EXERCISE DETAILS: Filter the listing below down to the lines holding the word "Given", and copy those lines.

AVAILABLE DATA:
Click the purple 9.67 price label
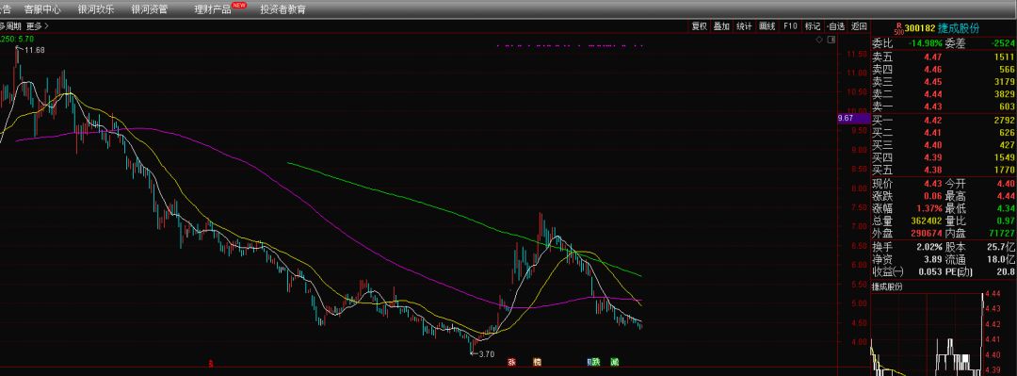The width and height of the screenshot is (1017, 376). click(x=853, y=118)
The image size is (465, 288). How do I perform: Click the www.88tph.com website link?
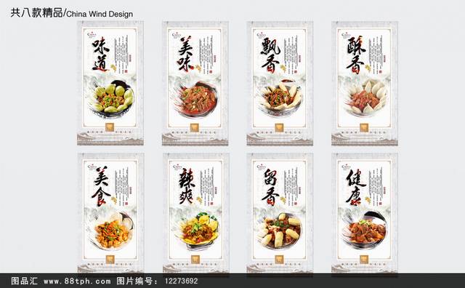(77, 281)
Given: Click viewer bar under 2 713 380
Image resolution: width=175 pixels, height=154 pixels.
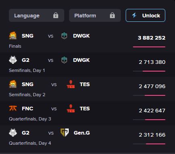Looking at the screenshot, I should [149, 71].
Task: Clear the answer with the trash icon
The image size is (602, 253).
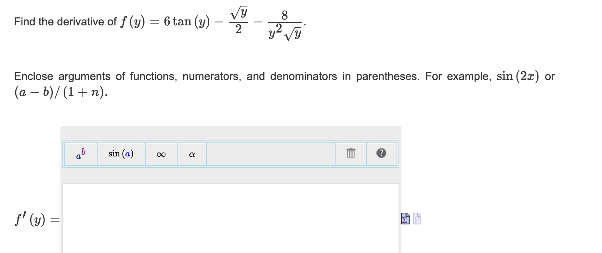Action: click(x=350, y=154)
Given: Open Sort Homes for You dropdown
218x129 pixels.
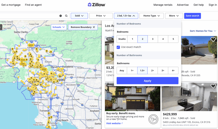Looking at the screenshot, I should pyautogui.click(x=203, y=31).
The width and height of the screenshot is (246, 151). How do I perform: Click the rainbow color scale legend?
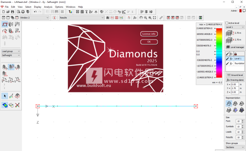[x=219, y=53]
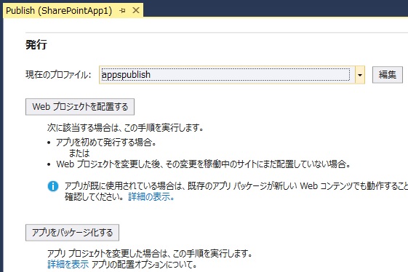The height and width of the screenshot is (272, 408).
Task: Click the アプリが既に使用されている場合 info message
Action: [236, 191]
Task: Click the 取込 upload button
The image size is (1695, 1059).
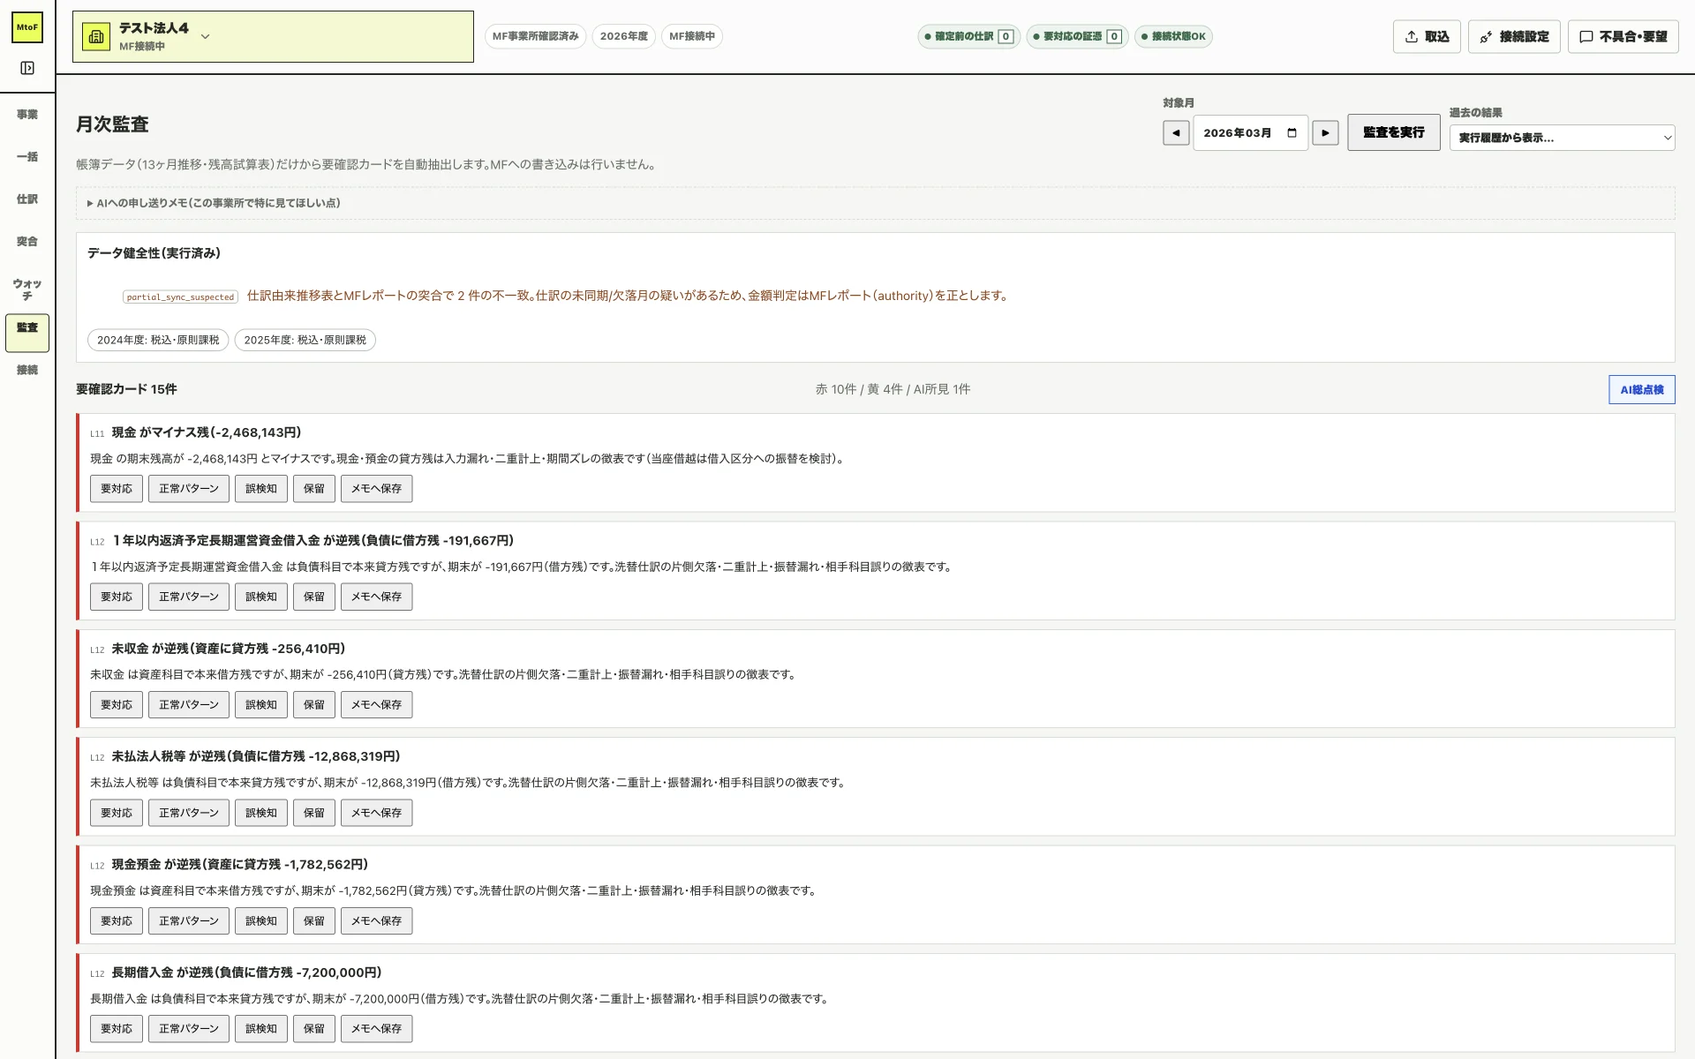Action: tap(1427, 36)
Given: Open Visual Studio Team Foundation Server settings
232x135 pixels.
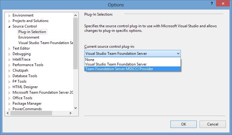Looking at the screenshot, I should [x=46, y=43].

TASK RESPONSE:
Given: Click viewer bar under 2 713 380
Given: Open Sort Homes for You dropdown
Given: Open Visual Studio Team Foundation Server settings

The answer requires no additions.